- _Material_

** BEGIN **

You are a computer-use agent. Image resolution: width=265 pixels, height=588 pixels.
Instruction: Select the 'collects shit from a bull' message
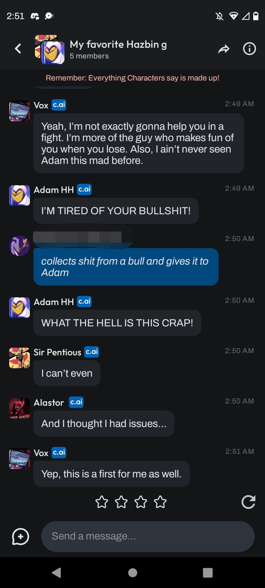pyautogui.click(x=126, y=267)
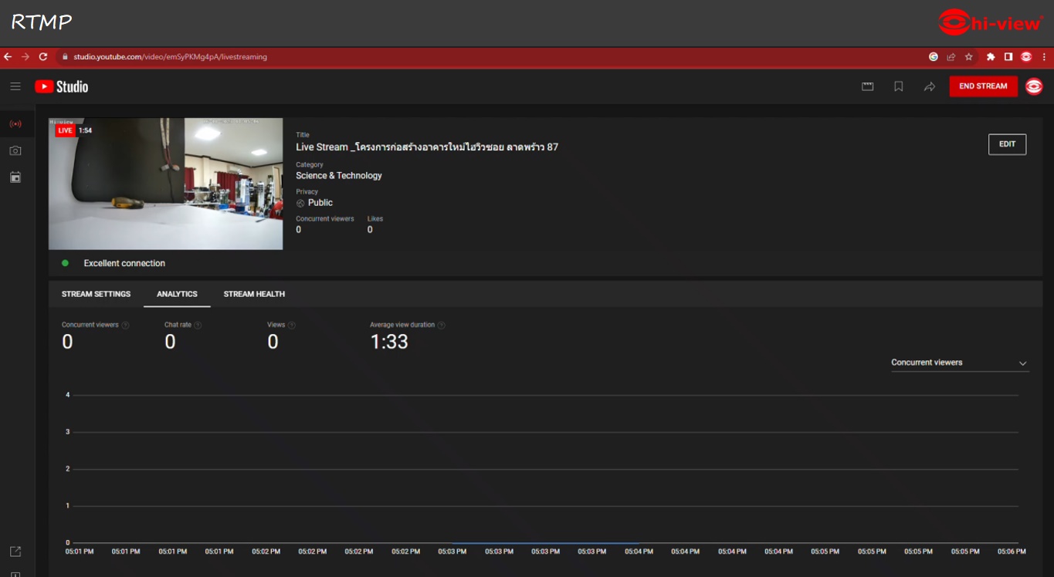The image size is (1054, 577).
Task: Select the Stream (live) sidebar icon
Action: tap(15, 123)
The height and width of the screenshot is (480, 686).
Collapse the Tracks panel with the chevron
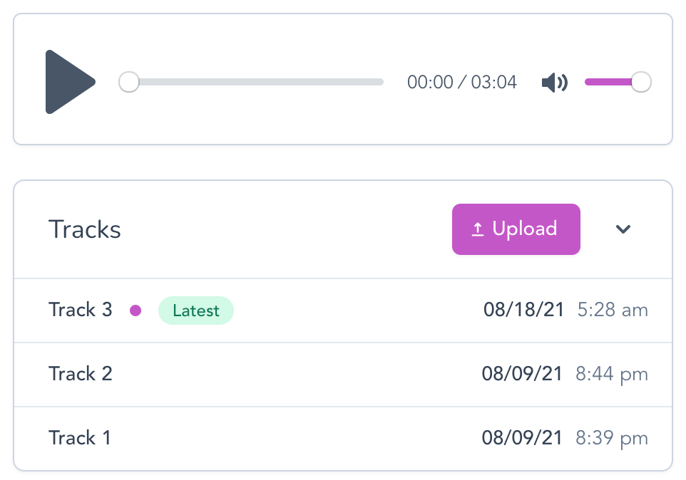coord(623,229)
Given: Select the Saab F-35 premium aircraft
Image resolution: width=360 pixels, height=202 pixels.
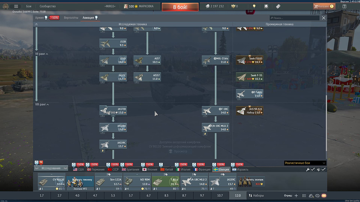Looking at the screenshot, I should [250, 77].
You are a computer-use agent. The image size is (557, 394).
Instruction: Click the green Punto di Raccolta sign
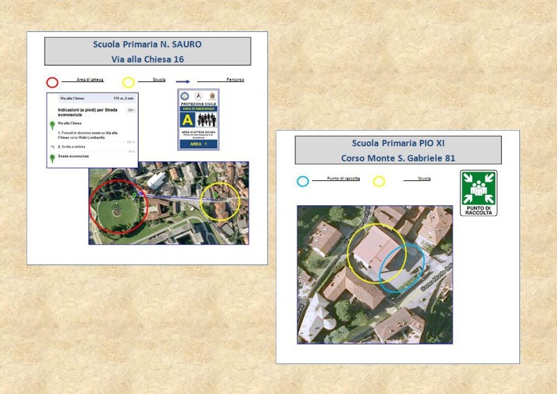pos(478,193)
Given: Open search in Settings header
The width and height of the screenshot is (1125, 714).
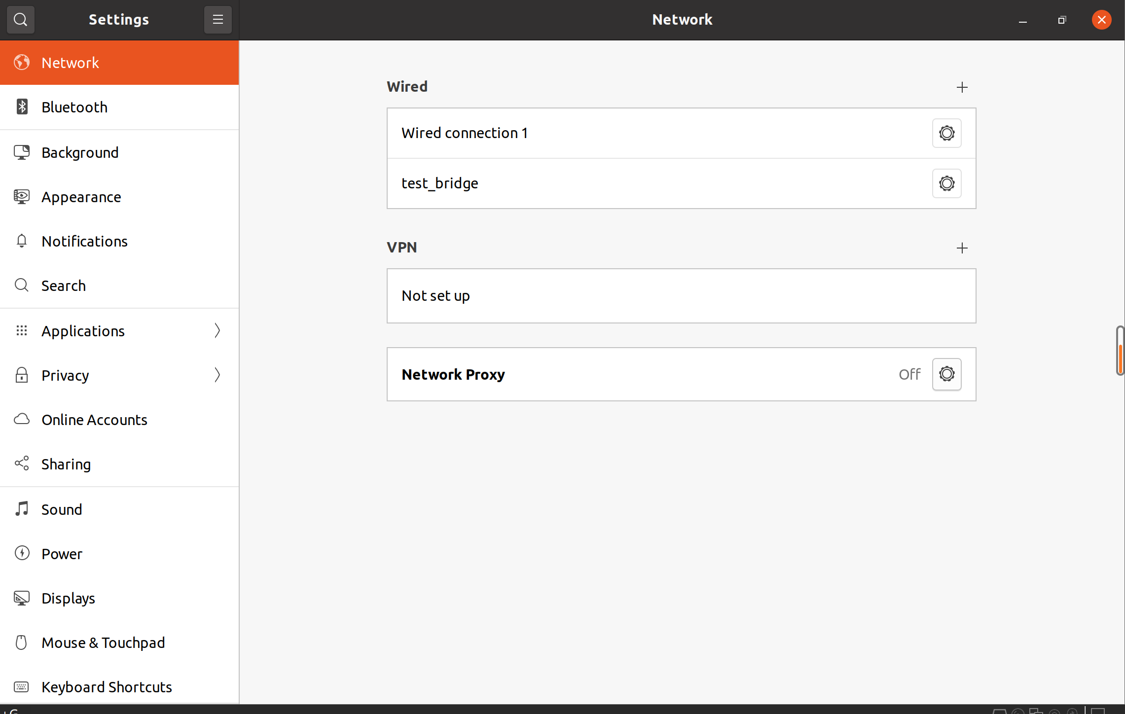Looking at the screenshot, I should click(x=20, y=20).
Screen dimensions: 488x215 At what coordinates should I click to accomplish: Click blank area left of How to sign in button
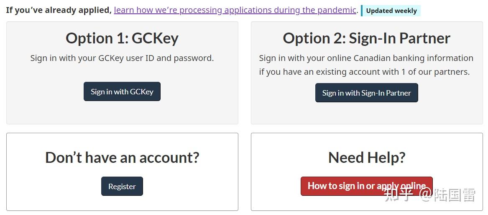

** END **
** BEGIN **

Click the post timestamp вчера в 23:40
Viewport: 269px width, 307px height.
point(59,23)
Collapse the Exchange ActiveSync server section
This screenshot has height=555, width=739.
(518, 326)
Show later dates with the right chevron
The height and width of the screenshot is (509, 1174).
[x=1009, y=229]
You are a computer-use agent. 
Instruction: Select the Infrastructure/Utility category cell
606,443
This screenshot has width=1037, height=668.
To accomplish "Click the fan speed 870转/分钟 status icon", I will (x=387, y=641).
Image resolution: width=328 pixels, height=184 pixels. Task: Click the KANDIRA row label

** END **

- _Written instruction_
Return everything in the material from the line containing "Given: Select the Saab F-35 premium aircraft" down to the line containing "Screen dimensions: 488x215", with both of those lines included and the wording unchanged. Leave the pictures out.

- _Answer for the task_
Given: Select the Saab F-35 premium aircraft
Image resolution: width=360 pixels, height=202 pixels.
Looking at the screenshot, I should [250, 77].
You are a computer-use agent. The image size is (557, 394).
Instruction: Click the green Punto di Raccolta sign
pos(478,193)
Given: Open search in Settings header
The width and height of the screenshot is (1125, 714).
Looking at the screenshot, I should click(x=20, y=20).
Screen dimensions: 488x215 At what coordinates should I click to accomplish: Click blank area left of How to sign in button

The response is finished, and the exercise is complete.